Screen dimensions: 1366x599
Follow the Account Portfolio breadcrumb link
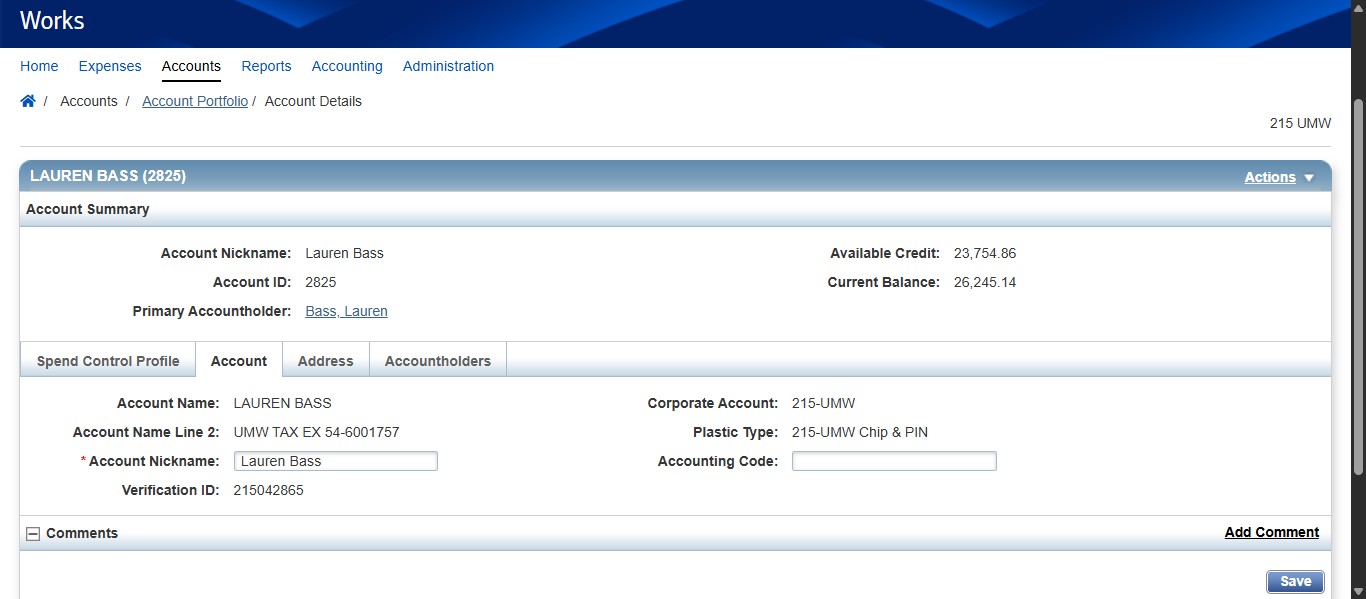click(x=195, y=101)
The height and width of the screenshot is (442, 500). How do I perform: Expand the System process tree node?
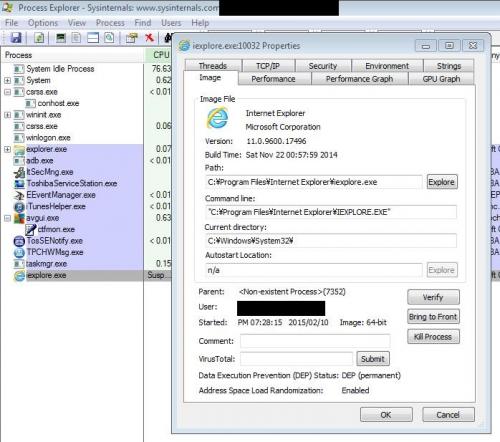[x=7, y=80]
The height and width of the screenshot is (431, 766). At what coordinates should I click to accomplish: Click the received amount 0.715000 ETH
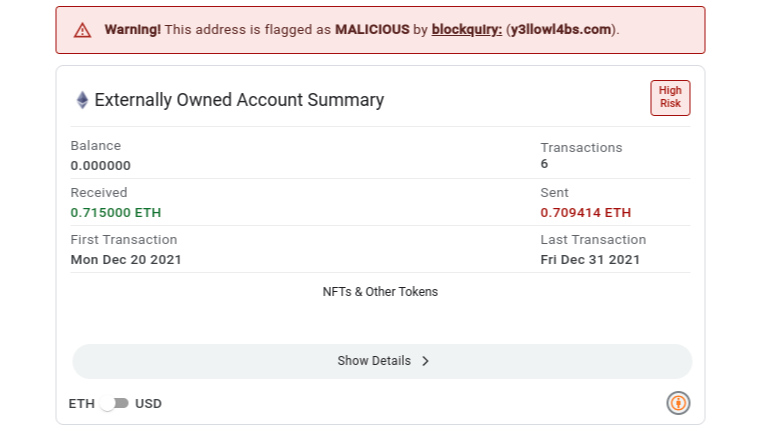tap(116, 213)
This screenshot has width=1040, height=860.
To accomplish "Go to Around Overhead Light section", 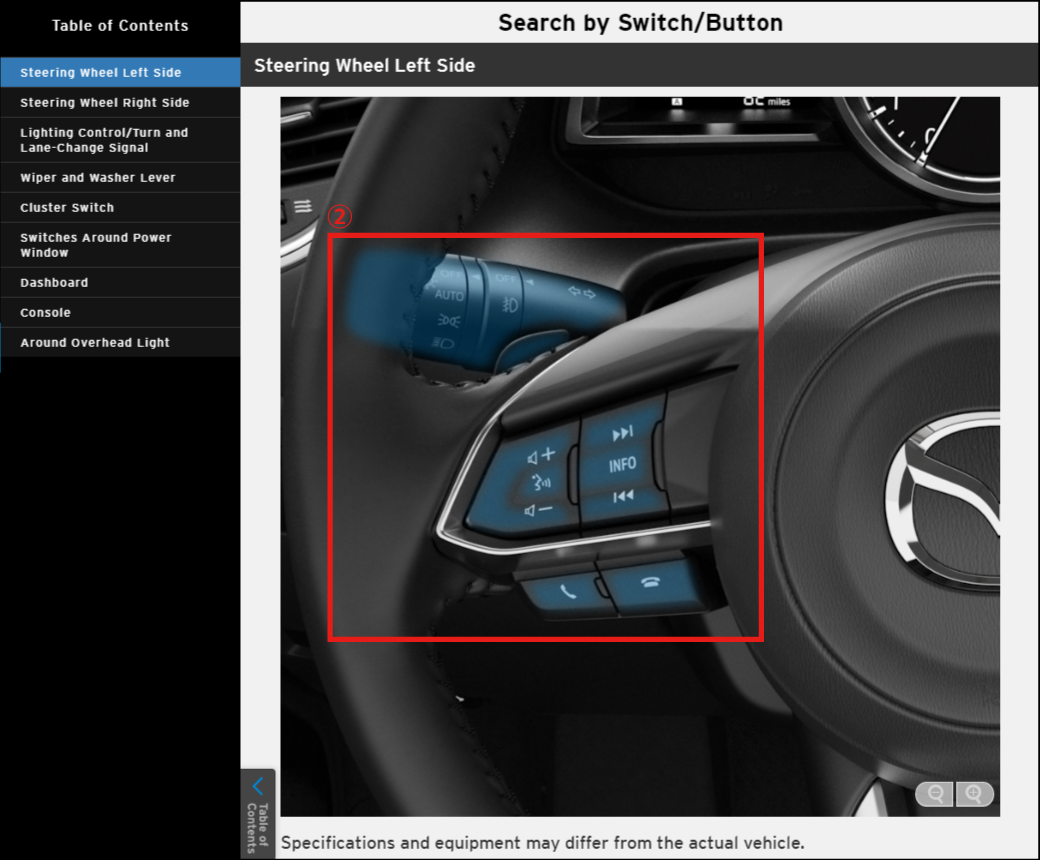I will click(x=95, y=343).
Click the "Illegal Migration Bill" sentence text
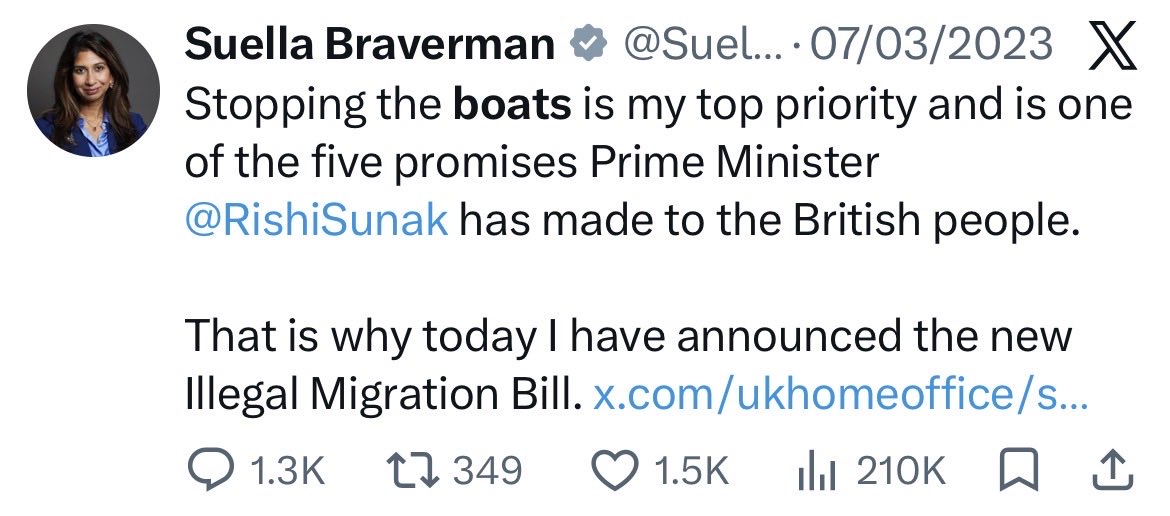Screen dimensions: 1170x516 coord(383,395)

○ ○ ○ ○

● **What the task asks**: Your reply should hold nothing but the lines above, from the one containing "The height and width of the screenshot is (442, 500)." to the one containing "This screenshot has width=1040, height=860.", reproduced exactly minus the pictures.

● **Solution for this exercise**:
The height and width of the screenshot is (442, 500). How do I perform: Expand the System process tree node?
[x=7, y=80]
The height and width of the screenshot is (431, 766). At what coordinates should I click to accomplish: Click the received amount 0.715000 ETH
tap(116, 213)
This screenshot has width=1040, height=860.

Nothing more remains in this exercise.